» EXERCISE SET:
a: In the break-up text, how long did the writer's relationship with the man last before it ended?
b: Rewrite the break-up text from "1. It helps" up to and including "is worth it.", replacing "letter" with "note".

-------- TEXT PROVIDED

6 Hugs After a Break-Up
Shared by Kimberleeadonna.
I’m not necessarily a serial monogamist, but as a 43-year-old lady, I have an interesting assortment of relationships under my belt: a same-sex marriage, a long-term boyfriend, and several short-term but still powerful connections.
A few weeks ago, I ended a relationship with a man after 7 months when I realized I just didn’t have the strength to deal with our differences. (Specifically, I couldn’t rise above his attachment to his ex wife. Another woman may be able to ignore their close friendship, but I couldn’t.) Perhaps we weren’t right for one another in other ways, but don’t think I didn’t blame myself for needing to flee. I did. Hugely. A bad habit of yore. No matter if I end things or he/she does, I turn each break-up into a multiple choice game of self-deprication: I was a.) too ____, b.) not _____ enough, c.) not worthy of the kind of patient but passionate relationship I’ve always wanted.
This is all, of course, hogwash. If you do this to yourself, too, please STOP. Gentle self-reflections are one thing but really, you can’t become a stronger, more confident person and partner if you’re dismantling your sense of self.
The emotional pain during/following a divorce or break-up doesn’t get easier as you age because each person is unique and who you are with him/her may amplify different aspects of yourself. But your heart does gain a bit of wisdom in terms of coming up with and using healing strategies. Here are a few things that have helped me recently. Overall though, please be kind to yourself if your heart is hurting. You WILL feel better given time.
1. It helps a little to sit down and write yourself a letter as though it’s from a friend who wants to comfort and encourage you.
2. Counter negative, self-defeating thoughts with other perspectives. This may take the work of 1,000 mental mules, but it is worth it.
For instance, if a partner labels you or something you did as “crazy,” your initial thought may be to doubt yourself, to call yourself irrational, reactive, over-thinking, and yes, crazy. But, remember that your partner/ex-partner is also feeling hurt and perhaps angry. He/she is trying to find reasons behind your choices to do/say anything. We are human; we want reasons.

----------------
-------- THE DATA

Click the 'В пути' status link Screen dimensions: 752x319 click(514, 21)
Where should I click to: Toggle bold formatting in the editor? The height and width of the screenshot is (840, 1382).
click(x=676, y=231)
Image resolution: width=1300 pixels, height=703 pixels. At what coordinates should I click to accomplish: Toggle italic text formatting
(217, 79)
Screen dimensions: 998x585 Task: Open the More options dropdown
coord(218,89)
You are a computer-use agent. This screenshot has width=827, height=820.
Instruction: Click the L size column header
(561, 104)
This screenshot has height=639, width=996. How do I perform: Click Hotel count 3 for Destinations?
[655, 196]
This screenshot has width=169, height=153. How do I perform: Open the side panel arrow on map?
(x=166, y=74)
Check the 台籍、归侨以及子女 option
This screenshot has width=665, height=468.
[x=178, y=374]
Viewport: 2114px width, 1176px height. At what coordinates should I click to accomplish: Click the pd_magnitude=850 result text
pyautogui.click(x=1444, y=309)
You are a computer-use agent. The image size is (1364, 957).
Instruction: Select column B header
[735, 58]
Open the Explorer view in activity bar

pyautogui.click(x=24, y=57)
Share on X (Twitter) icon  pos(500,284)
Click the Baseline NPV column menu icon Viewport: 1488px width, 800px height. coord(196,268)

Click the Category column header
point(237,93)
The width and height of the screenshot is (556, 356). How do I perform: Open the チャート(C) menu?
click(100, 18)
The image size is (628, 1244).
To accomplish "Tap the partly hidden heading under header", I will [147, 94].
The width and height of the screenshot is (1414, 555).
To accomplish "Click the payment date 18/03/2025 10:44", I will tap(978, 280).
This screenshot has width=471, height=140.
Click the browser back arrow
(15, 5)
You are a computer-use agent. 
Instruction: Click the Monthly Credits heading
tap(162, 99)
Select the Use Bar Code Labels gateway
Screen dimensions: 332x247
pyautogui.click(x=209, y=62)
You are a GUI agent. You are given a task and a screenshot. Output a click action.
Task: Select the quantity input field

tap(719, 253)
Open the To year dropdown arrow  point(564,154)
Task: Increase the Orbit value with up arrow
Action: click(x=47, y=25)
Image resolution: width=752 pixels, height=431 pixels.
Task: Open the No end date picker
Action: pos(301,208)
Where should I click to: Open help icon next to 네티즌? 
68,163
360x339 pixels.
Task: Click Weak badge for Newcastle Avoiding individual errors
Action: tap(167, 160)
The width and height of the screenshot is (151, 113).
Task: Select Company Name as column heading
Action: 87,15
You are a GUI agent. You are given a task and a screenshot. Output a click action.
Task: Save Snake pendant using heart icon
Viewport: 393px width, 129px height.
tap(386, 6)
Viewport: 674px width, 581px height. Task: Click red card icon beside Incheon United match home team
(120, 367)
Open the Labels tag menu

----------------

» TASK-BY-TASK RESULTS:
a: 7 months

b:
1. It helps a little to sit down and write yourself a note as though it’s from a friend who wants to comfort and encourage you.
2. Counter negative, self-defeating thoughts with other perspectives. This may take the work of 1,000 mental mules, but it is worth it.